> _AIM OF THE TASK_:
Repeat verbatim, and only, the lines of the data below, beginning at the line that contains "Image resolution: width=480, height=2576." and stopping after the line that contains "Zakoupení licence Microsoft".

> _TASK INPUTS_:
########
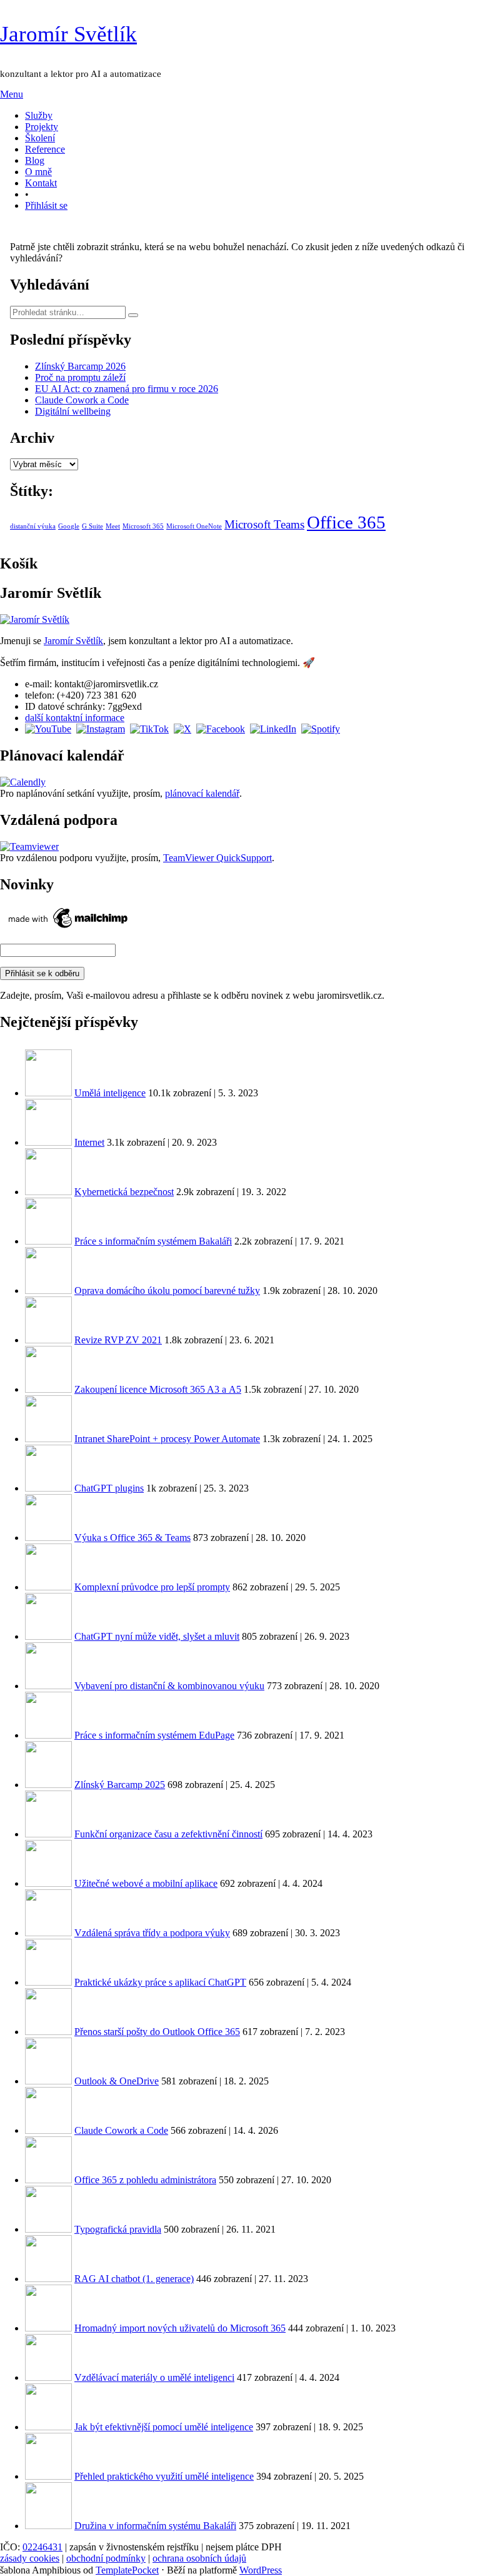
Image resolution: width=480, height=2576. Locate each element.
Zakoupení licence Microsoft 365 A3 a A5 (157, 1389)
########
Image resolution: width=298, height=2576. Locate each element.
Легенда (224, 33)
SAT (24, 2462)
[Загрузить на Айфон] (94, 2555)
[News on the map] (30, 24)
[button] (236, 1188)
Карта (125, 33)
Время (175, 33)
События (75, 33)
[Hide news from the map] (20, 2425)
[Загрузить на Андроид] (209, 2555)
########
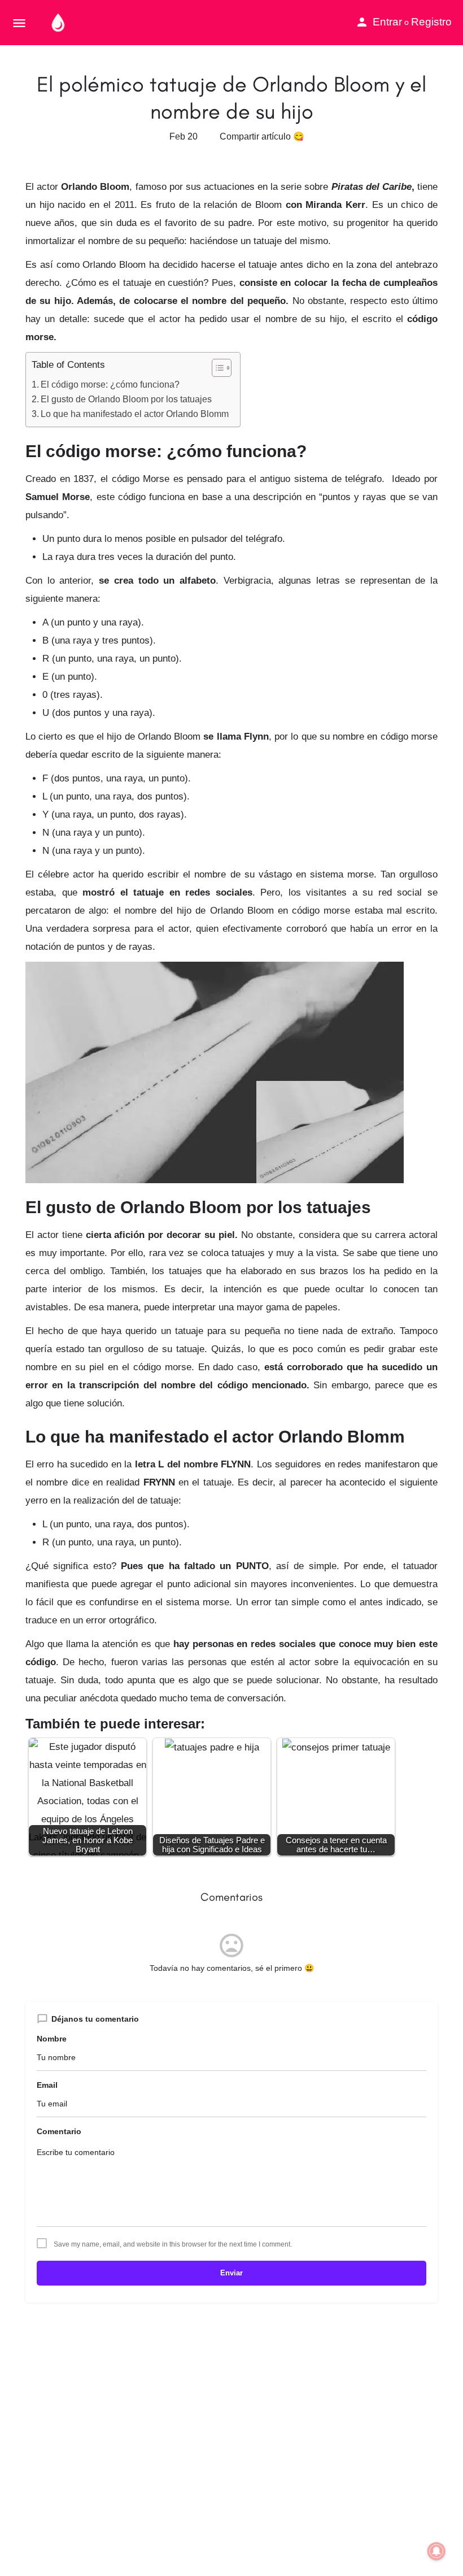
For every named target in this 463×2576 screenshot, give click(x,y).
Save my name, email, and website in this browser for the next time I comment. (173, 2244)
########
> _WRITTEN ANSWER_:
Image resolution: width=480, height=2576. Locate each element.
Zakoupení licence Microsoft 365 A3 a A5 (157, 1389)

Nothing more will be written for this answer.